Sobre o nocturlábio, as marcações indicam onde fica a meia-noite. Por exemplo, em meados de Abril fica sobre a cabeça, como se dizia na época. Havia todo um sistema de mnemónicas baseado em partes do corpo humano; daí as palavras “pé”, “hombro”, “cabeça”.
Figura 22: Nocturlábio com figura humana. Regras associadas:
Janeiro meado, será meia-noite no braço esquerdo;
e no fim do dito mês, será meia-noite uma hora acima do braço;
Fevereiro meado, será meia-noite duas horas acima do braço;
no fim do mês será meia-noite na linha do ombro esquerdo.
Seguidamente, depois da observação da Polar pelo furo central, observa-se a posição da Estrela Kochab no instante em causa. Esta outra estrela da Ursa Menor torna-se numa espécie de “ponteiro”. Para saber as horas, basta determinar o tempo passado desde a meia‑noite. Na Figura 23, exemplificamos a consulta deste relógio celestial em Lisboa, no dia 8 de Julho de 1497, 3:30 hora solar, véspera da largada da armada de Gama.
Figura 23: Vendo as horas com um nocturlábio.
No nocturlábio da Figura 21 há um pormenor muito interessante: estão desenhadas duas linhas que representam os horizontes em Cochim e no Rio Gambia. Por serem locais com latitudes baixas, já não é possível observar a Kochab em todas as posições (repare-se que no hemisfério sul a própria Estrela Polar desaparece). Sendo assim, o nocturlábio tem a “desobediência à maldição de Juno” marcada no mostrador. A essas latitudes a Kochab já pode banhar-se nas águas de Neptuno.

*QUESTÕES A RESOLVER*.
a - Reescreva o trecho do texto sobre o nocturlábio que vai de "Seguidamente, depois da" até "armada de Gama.", substituindo "ponteiro" por "indicador".
b - Segundo o texto sobre o nocturlábio, em que local, data e hora se exemplifica a consulta do relógio celestial na Figura 23?
c - Prossiga o texto sobre o nocturlábio a partir do ponto em que termina.

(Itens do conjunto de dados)
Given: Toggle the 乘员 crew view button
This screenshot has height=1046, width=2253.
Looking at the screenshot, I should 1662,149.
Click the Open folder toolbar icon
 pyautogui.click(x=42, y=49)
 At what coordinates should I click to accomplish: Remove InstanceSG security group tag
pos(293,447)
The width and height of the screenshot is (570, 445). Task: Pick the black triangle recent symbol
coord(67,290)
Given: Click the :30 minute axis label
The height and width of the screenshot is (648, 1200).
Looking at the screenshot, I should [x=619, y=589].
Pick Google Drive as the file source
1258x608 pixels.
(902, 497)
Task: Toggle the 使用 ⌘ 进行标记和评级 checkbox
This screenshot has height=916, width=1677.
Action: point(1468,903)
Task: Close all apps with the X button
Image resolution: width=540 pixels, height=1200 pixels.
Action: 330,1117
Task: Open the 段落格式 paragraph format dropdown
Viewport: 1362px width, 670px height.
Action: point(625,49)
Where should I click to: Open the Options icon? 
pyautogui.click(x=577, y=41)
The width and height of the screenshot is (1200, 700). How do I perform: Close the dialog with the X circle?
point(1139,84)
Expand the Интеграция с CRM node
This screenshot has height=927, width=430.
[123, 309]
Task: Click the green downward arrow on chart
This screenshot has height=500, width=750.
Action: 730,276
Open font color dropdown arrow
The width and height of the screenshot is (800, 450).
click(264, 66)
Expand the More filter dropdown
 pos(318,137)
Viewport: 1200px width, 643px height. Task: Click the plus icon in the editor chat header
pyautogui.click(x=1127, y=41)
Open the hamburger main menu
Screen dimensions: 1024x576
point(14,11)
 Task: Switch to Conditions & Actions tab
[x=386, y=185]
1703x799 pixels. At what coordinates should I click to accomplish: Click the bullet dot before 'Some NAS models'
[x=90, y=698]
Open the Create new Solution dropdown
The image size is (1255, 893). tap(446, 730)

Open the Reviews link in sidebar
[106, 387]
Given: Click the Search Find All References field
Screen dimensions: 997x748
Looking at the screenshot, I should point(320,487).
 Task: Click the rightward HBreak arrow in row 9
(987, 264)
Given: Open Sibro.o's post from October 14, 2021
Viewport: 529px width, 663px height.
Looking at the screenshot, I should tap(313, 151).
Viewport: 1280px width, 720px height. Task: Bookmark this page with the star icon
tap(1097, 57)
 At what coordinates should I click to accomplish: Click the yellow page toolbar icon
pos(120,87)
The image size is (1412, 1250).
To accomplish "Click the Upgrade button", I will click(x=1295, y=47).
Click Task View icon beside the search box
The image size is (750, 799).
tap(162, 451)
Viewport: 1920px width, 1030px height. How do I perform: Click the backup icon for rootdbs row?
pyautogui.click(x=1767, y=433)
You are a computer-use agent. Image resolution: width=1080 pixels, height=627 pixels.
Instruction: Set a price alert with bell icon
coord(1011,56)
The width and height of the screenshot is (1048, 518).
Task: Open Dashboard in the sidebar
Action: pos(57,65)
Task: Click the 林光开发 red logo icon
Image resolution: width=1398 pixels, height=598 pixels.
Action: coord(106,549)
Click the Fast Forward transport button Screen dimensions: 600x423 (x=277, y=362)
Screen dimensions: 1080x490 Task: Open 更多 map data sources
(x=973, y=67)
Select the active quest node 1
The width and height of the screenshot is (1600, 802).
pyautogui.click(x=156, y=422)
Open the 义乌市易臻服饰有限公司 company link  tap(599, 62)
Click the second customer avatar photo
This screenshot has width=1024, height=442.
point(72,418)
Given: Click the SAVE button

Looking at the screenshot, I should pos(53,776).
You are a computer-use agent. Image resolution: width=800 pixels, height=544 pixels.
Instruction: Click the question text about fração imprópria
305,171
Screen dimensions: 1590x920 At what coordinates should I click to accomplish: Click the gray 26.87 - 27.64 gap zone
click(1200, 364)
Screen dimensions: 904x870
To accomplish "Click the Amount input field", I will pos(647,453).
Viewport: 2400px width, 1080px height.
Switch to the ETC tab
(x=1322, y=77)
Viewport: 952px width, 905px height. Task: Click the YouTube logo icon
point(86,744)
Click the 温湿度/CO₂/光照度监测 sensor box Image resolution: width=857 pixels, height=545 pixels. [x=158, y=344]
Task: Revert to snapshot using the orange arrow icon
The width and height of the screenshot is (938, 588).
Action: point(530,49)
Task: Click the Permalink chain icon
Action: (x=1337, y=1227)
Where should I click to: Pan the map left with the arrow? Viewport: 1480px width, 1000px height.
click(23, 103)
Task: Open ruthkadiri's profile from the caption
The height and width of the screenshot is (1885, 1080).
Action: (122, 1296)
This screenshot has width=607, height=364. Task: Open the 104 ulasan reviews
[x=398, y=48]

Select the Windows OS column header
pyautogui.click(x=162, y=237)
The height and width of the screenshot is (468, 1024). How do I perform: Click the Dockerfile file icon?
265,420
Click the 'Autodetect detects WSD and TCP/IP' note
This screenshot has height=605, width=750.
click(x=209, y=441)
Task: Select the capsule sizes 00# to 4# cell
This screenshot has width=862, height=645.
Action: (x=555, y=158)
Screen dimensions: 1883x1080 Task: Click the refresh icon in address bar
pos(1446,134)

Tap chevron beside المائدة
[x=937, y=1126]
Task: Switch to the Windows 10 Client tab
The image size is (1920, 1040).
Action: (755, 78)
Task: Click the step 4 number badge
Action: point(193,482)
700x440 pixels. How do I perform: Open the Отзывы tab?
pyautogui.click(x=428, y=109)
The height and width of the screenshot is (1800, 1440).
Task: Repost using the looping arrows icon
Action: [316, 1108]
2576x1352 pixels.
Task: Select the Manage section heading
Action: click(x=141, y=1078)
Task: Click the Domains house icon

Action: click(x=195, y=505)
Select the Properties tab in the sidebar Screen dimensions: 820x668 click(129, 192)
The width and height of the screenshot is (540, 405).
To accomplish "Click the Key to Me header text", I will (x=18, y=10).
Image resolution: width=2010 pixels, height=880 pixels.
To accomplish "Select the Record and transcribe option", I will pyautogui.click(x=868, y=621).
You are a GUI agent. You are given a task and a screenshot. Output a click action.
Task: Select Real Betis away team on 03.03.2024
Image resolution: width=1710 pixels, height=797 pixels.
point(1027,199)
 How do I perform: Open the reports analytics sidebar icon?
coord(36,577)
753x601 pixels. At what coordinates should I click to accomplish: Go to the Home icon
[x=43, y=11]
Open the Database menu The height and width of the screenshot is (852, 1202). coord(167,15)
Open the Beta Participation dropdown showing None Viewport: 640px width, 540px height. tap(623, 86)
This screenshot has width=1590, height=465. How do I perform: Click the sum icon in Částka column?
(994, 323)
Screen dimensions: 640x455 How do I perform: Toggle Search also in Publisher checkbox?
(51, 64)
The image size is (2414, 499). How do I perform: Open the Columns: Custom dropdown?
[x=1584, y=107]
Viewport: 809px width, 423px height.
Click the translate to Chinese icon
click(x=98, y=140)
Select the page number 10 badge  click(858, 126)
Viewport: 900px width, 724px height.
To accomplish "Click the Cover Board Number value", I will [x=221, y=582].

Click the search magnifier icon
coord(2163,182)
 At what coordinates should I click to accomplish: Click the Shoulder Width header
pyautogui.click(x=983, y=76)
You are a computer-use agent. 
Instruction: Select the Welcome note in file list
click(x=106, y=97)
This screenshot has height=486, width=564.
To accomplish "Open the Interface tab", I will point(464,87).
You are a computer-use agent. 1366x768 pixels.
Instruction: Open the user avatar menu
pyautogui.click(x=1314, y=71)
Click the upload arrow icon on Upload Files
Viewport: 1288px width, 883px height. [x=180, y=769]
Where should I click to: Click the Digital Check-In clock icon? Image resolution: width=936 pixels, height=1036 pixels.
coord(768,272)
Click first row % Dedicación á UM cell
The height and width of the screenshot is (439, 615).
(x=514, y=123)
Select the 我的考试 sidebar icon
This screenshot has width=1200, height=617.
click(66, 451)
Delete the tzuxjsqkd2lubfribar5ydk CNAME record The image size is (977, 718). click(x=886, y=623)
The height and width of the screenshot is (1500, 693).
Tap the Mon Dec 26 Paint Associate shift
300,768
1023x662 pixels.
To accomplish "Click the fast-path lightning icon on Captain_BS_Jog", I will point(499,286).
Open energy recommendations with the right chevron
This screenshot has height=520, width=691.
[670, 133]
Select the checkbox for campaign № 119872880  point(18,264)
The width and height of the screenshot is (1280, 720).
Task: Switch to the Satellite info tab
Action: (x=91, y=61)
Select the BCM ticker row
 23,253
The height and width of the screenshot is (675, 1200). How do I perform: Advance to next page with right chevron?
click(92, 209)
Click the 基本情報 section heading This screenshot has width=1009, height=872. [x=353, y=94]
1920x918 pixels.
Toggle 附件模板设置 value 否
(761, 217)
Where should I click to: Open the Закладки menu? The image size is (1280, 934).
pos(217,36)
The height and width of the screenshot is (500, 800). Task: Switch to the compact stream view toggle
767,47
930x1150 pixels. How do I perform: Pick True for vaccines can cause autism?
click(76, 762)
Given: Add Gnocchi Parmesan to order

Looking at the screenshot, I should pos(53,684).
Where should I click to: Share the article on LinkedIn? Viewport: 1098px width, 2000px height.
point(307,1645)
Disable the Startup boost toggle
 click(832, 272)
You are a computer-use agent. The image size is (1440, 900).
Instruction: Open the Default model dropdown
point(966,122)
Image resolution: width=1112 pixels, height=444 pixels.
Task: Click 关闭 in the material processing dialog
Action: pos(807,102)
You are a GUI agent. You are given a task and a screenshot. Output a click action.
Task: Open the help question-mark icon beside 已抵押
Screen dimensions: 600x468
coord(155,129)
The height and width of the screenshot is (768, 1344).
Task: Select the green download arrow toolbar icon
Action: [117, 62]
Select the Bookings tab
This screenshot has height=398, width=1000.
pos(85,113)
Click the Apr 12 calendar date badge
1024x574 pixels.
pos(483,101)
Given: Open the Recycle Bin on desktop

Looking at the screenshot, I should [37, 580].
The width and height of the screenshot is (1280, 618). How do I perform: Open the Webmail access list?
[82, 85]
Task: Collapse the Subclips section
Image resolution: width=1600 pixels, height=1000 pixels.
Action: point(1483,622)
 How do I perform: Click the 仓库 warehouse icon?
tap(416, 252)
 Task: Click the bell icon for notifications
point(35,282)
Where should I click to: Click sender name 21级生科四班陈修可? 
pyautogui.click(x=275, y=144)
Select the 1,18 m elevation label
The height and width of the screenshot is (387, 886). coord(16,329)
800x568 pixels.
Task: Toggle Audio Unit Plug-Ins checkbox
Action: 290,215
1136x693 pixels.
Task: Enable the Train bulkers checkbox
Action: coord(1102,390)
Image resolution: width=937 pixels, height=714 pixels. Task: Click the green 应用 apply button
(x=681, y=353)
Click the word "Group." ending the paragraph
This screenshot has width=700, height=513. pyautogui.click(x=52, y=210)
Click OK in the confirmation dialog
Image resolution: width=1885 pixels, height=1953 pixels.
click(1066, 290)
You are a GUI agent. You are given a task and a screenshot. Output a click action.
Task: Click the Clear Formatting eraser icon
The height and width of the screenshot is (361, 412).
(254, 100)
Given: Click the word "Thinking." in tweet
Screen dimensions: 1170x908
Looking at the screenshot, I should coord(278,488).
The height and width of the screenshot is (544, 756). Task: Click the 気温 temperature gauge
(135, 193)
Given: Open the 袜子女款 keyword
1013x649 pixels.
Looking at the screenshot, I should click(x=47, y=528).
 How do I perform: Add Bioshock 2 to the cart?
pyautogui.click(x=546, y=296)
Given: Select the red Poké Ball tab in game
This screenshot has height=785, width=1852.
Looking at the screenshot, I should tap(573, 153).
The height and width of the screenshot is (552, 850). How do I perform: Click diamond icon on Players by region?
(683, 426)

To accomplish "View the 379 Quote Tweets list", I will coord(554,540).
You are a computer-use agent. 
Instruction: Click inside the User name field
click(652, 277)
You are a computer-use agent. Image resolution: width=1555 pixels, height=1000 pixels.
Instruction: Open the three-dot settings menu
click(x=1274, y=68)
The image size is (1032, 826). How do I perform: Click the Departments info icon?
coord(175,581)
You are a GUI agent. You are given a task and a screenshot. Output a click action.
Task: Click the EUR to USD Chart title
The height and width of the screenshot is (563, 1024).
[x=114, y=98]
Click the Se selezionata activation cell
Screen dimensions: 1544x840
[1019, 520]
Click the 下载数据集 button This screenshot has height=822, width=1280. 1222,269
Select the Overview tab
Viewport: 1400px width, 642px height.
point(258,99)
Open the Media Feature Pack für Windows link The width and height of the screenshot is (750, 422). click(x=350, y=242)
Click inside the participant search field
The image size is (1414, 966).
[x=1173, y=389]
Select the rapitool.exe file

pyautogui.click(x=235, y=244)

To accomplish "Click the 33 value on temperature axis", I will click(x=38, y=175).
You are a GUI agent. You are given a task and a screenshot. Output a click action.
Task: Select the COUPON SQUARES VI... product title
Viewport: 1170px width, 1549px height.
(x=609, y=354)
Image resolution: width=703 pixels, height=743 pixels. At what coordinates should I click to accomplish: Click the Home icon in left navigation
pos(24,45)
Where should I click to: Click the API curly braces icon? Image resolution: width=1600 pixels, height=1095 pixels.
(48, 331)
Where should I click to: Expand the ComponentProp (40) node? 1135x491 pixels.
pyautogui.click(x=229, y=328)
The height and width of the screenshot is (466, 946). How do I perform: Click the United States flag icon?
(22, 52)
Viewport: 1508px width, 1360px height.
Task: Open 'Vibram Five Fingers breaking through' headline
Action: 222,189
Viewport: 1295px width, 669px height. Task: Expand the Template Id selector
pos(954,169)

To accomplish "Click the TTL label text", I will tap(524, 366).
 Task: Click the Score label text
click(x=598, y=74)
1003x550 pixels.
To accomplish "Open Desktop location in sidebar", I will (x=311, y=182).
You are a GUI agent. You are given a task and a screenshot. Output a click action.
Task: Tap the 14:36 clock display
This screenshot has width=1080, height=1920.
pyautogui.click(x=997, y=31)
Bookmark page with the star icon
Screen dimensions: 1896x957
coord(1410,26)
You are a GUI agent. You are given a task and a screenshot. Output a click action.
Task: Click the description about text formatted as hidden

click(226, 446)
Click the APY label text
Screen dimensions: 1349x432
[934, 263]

*RESPOSTAS POR QUESTÃO*.
a -
Seguidamente, depois da observação da Polar pelo furo central, observa-se a posição da Estrela Kochab no instante em causa. Esta outra estrela da Ursa Menor torna-se numa espécie de “indicador”. Para saber as horas, basta determinar o tempo passado desde a meia‑noite. Na Figura 23, exemplificamos a consulta deste relógio celestial em Lisboa, no dia 8 de Julho de 1497, 3:30 hora solar, véspera da largada da armada de Gama.

b - Em Lisboa, no dia 8 de Julho de 1497, às 3:30 hora solar.

c -
5.2. Navegação astronómica: encontrando o Sul
Mais tarde na viagem, deixando de poder contar com a Estrela Polar, os nossos navegadores tiveram que encontrar novas formas de orientação nos céus do hemisfério sul. A grande companheira de viagem no hemisfério sul passaria a ser a constelação do Cruzeiro do Sul.
Figura 24: "Cruzeiro do Sul", azulejos de Jorge Colaço, Pavilhão Carlos Lopes, Lisboa.
Quatro estrelas da constelação, Alfa, Beta, Gama e Delta, estão dispostas em forma de cruz. A simplicidade da utilização do Cruzeiro na navegação reside no facto de as estrelas Alfa e Gama terem aproximadamente a mesma ascensão recta, formando uma linha que aponta para o Sul. Isso significa que, quando Alfa passa pelo meridiano do lugar, o mesmo acontece a Gama, e a haste da cruz fica vertical.
Quando a haste fica vertical, fica também perpendicular à linha do horizonte, apontando para o Polo Sul, ponto que fica na continuação da linha Gama-Alfa. Quanto à determinação do Polo Sul celeste e latitude do lugar, começa-se por traçar a linha determinada por Alfa e Gama do Cruzeiro do Sul. Depois, há duas maneiras alternativas de proceder: (a) o ponto pretendido fica abaixo da constelação, sensivelmente 4½ vezes a distância entre essas estrelas; (b) o ponto pretendido resulta da intersecção dessa linha com a mediatriz entre Alfa e Beta da constelação Centauro (Figura 25). Navegando mais para Sul, encontram-se regiões onde a Cruz pode ser vista integralmente abaixo do Pólo. Nesse caso, a determinação da latitude é feita do mesmo modo, mas o ponto procurado fica acima da constelação. Os dois modos de proceder para o localizar são análogos.
Figura 25: Latitude do lugar no hemisfério sul (céus de 1497).
O Cruzeiro do Sul é mencionado n'Os Lusíadas. Essa estância, importante do ponto de vista histórico e científico, é a seguinte.
«Já descoberto tínhamos diante,
Lá no novo Hemisfério, nova estrela,
Não vista de outra gente, que ignorante
Alguns tempos esteve incerta dela.
Vimos a parte menos rutilante,
E, por falta de estrelas, menos bela,
Do Pólo fixo, onde ainda se não sabe
Que outra terra comece, ou mar acabe.»
(Os Lusíadas, V, 14)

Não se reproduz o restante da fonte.